Sob o título de "Mesa de Saudação do Fórum Social Mundial 10 anos Depois Grande Porto Alegre", a primeira série de discussões busca refletir sobre os fatores positivos e negativos referentes ao evento desde que ele foi criado, em 2001. O objetivo do encontro, além da realização do balanço relacionado ao evento, é projetar o FSM 2011, em Dakar (Senegal).

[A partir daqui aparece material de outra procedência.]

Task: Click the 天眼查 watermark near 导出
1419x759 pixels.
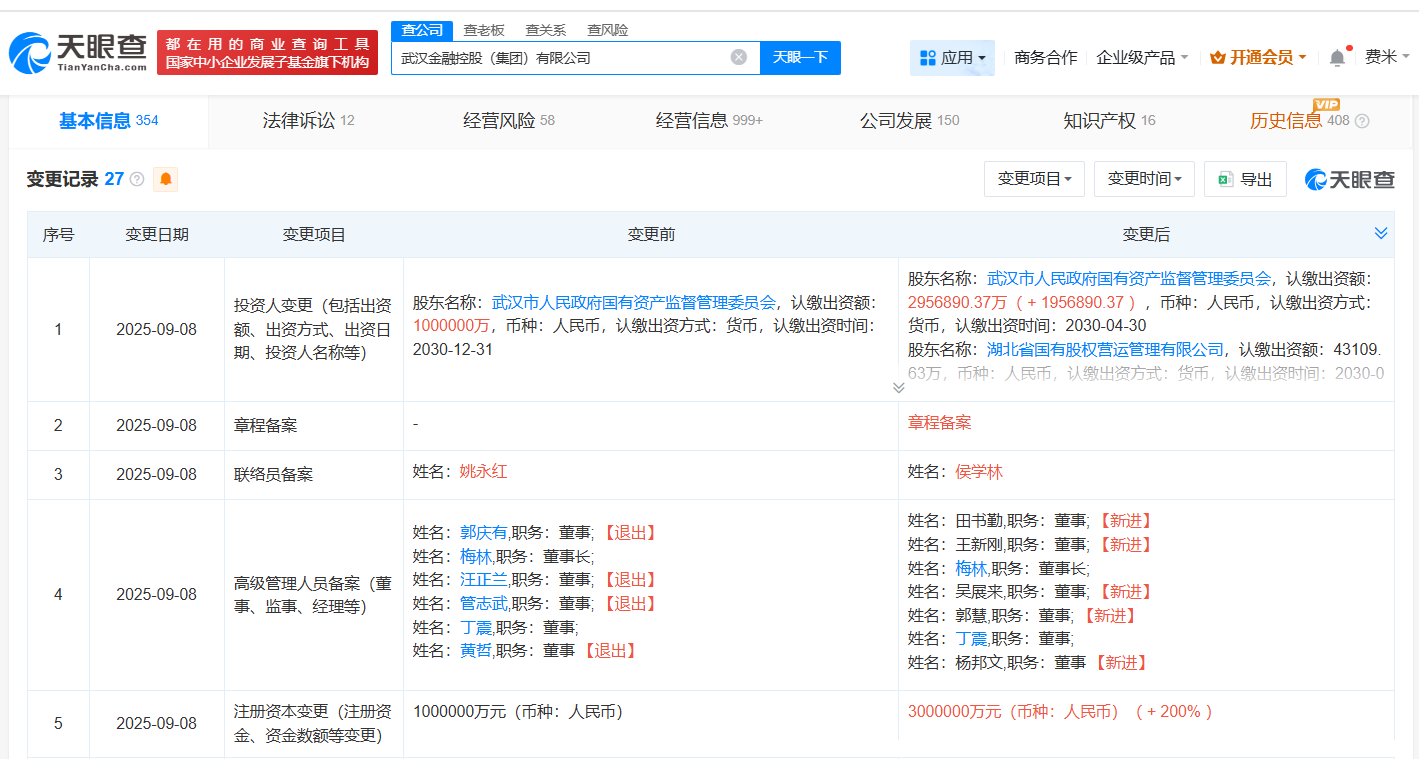Action: pos(1348,178)
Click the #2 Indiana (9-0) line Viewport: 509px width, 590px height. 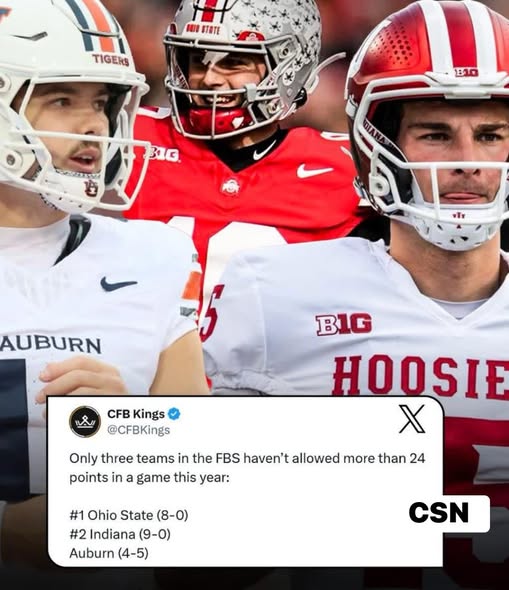click(x=120, y=534)
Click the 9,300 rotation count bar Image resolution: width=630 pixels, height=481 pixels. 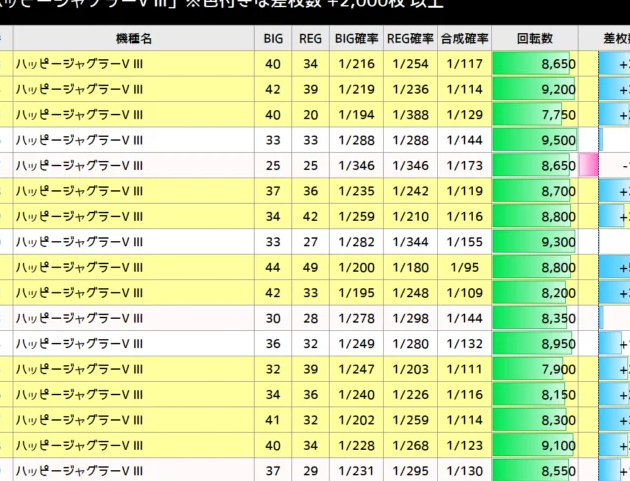point(535,242)
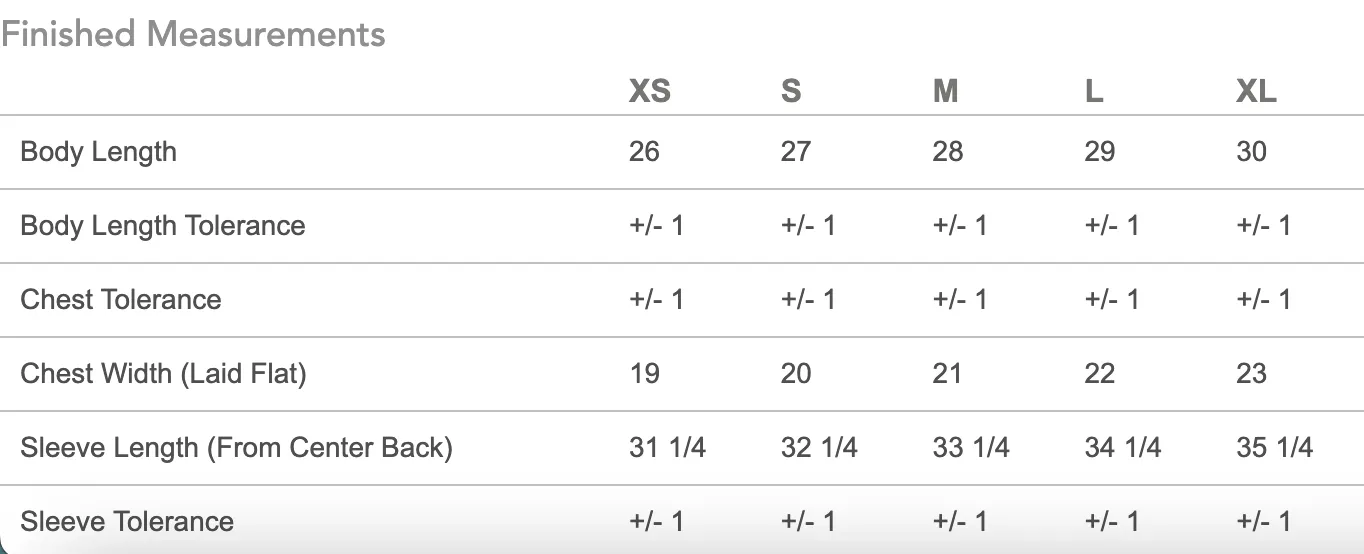1364x554 pixels.
Task: Select the L size column header
Action: [x=1094, y=92]
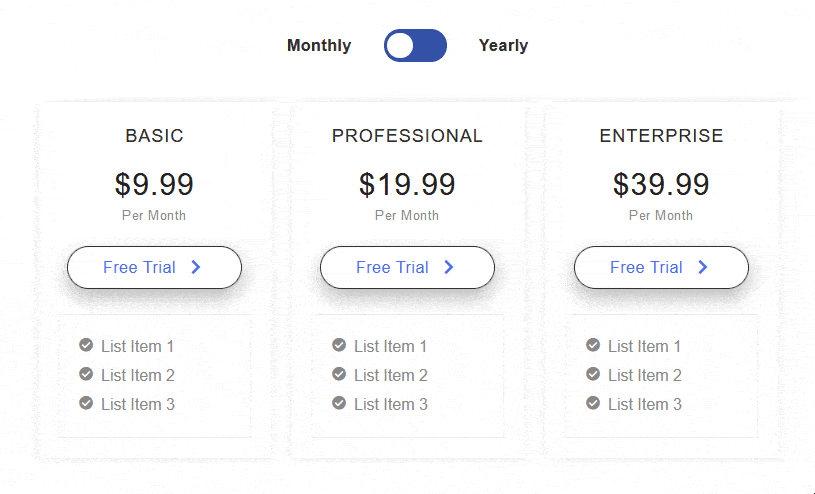Click chevron arrow on Professional Free Trial
The image size is (815, 494).
tap(449, 267)
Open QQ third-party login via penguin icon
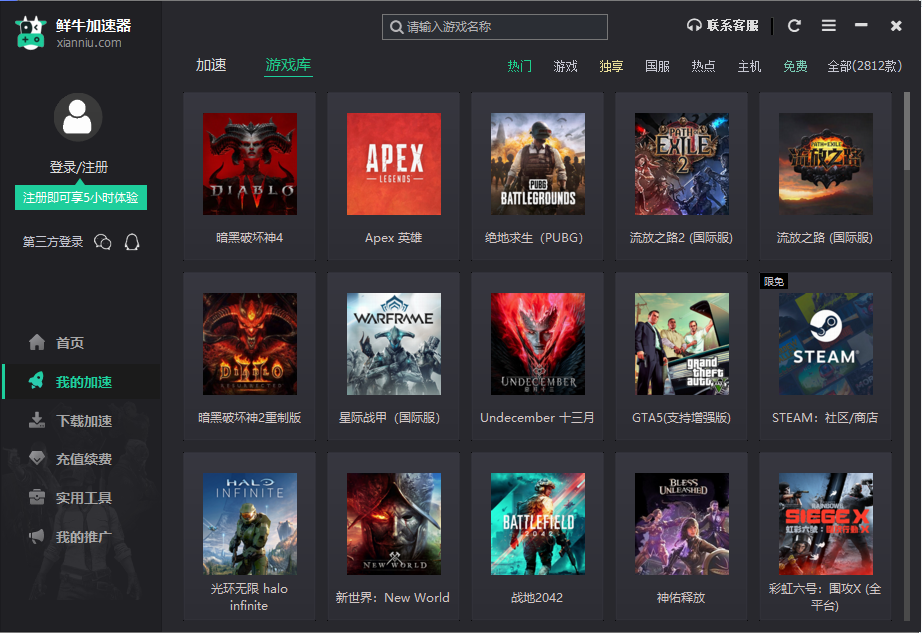 point(132,241)
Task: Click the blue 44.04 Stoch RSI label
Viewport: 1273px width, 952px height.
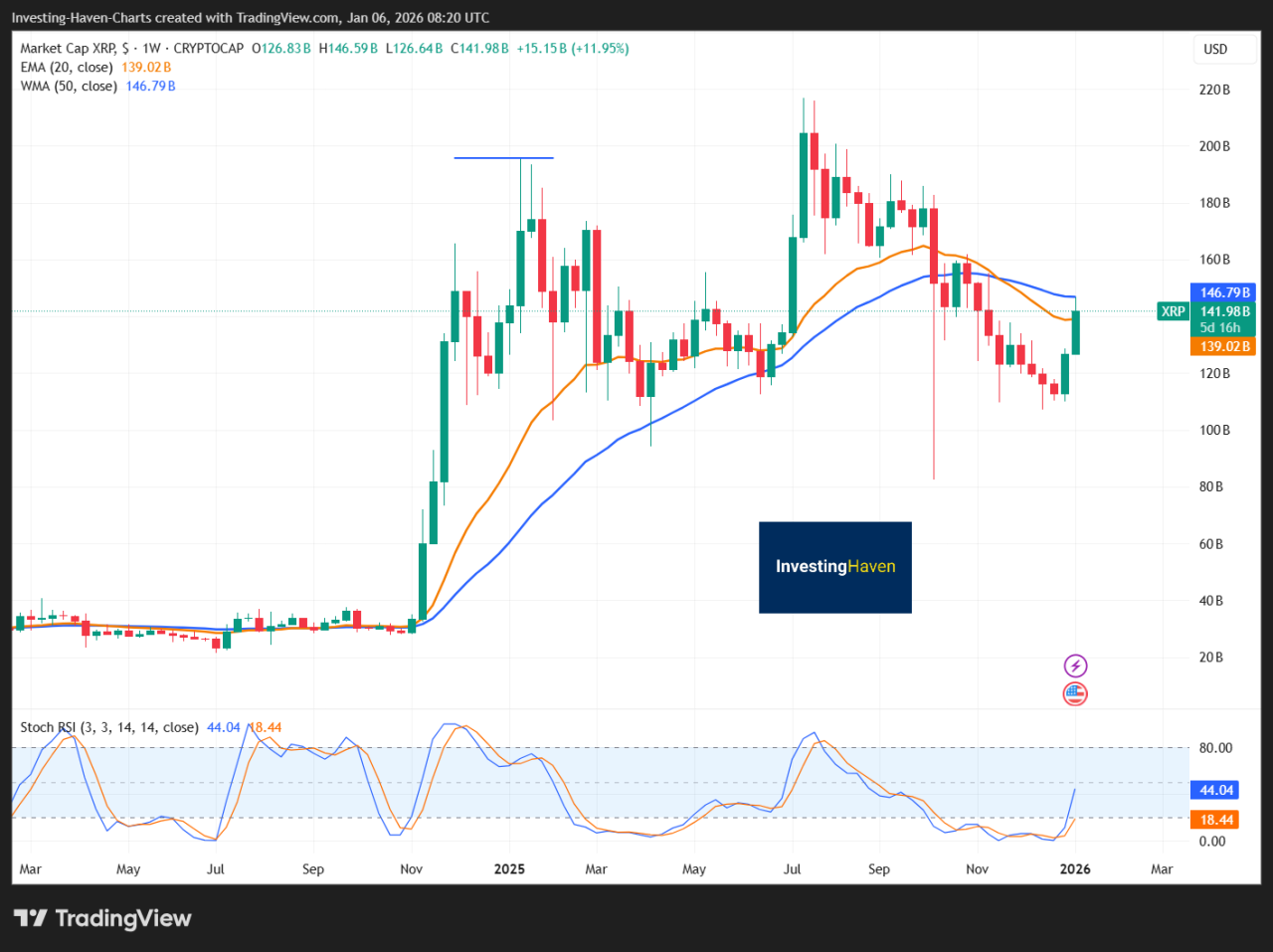Action: pos(1215,790)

Participam da mesa autoridades locais, estaduais, federais, representantes do FSM 2009 (Belém) e do próprio FSM 2011. Coordenado por Salete Camba, o balanço conta com as participações de Lílian Celiberti (Articulación Feminista Marcosur - Uruguai), Raffaella Bollini (ARCI - Itália), Oded Grajew (Cives e Movimento Nossa São Paulo), Nandita Shah (National Network of Autonomous Women's Groups (Índia), João Pedro Stédile (MST), Olívio Dutra (ex-governador gaúcho), Cândido Grzybowski (Ibase) e Francisco Whitaker (CBJP).

Coletividade
Para Oded Grajew, a importância do FSM consiste em dar voz à sociedade civil organizada. "Quando surgiu o FSM, há 10 anos, fazia-se a pergunta: como é que a sociedade civil tem a possibilidade de levar adiante sua missão e seus objetivos? Cada um de nós, cada organização é muito frágil, é muito pouco diante da tarefa que temos pela frente. Os desafios hoje são planetários, são globais. A sociedade civil organizada não conseguirá levar adiante suas necessidades se estiver sozinha. A idéia do FSM é dar uma possibilidade de fortalecimento da sociedade civil, a ponto de viabilizar seus objetivos".

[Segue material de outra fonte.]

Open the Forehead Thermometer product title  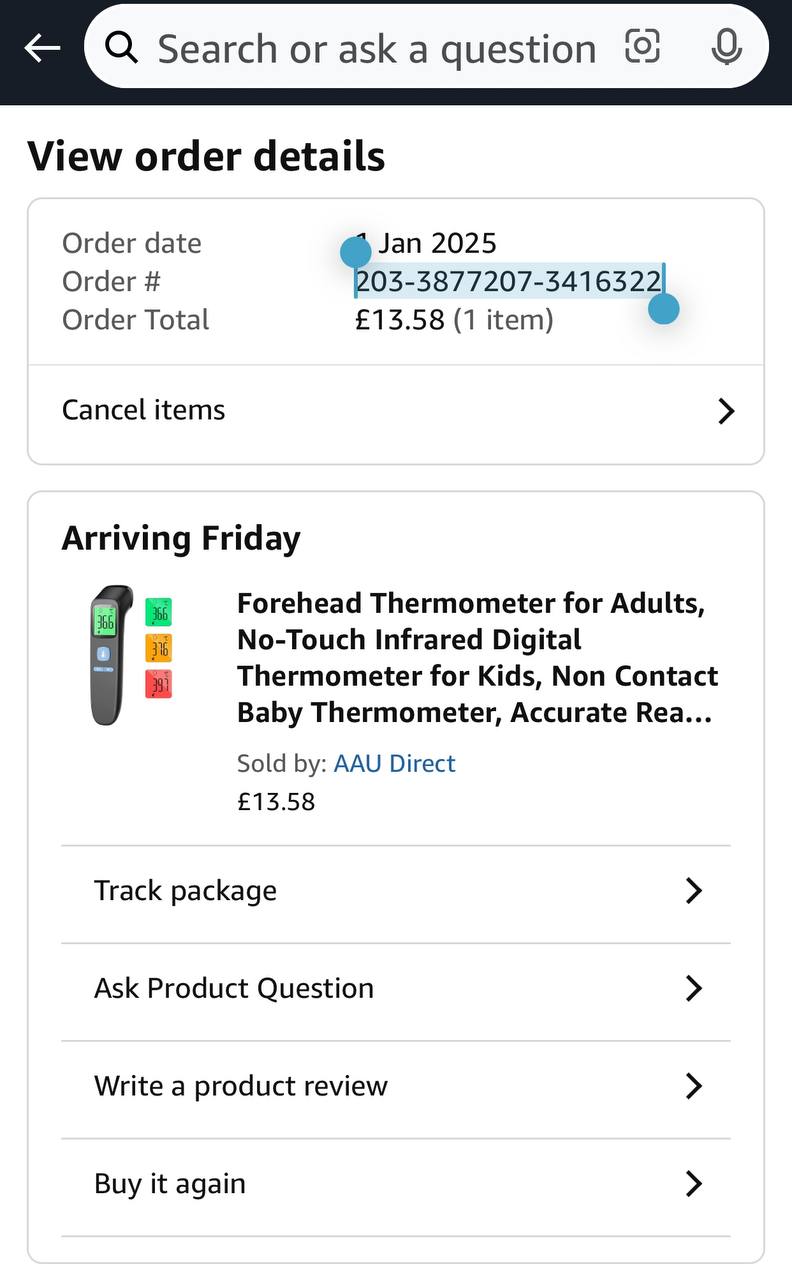477,658
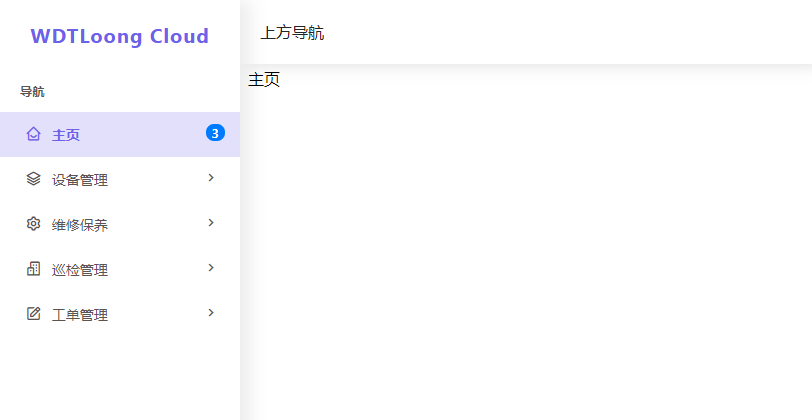Open the 工单管理 menu label

pyautogui.click(x=80, y=315)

Já o representante do Movimento dos Sem Terra, João Pedro Stédile, ressaltou que o FSM ajuda a lembrar que o neoliberalismo não é a única forma de governo possível. "Derrotar o neoliberalismo como forma de salvação para os mais pobres é um dos objetivos deste fórum. É difícil fazer um balanço de dez anos em apenas dez minutos, mas é fundamental lembrar que este espaço já nasceu na coletividade, e assim permanecerá".

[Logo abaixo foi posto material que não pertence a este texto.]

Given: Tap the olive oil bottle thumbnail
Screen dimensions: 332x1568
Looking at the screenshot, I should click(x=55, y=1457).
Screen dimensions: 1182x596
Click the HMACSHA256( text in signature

Ainda nesta segunda-feira, está prevista uma passeata pelas principais ruas de Porto Alegre. A Polícia Militar da capital gaúcha espera a presença de cerca de 50 mil pessoas. À noite, a partir das 21h45 (horário de Brasília), o cantor Marcelo D2 se apresentará na Prainha do Gasômetro.

Nos próximos dias, a temática do desenvolvimento sustentável promete tomar conta das discussões do FSM 2010, que também conta com atividades em cinco municípios da Região Metropolitana de Porto Alegre: São Leopoldo, Novo Hamburgo, Sapiranga, Gravataí e Canoas.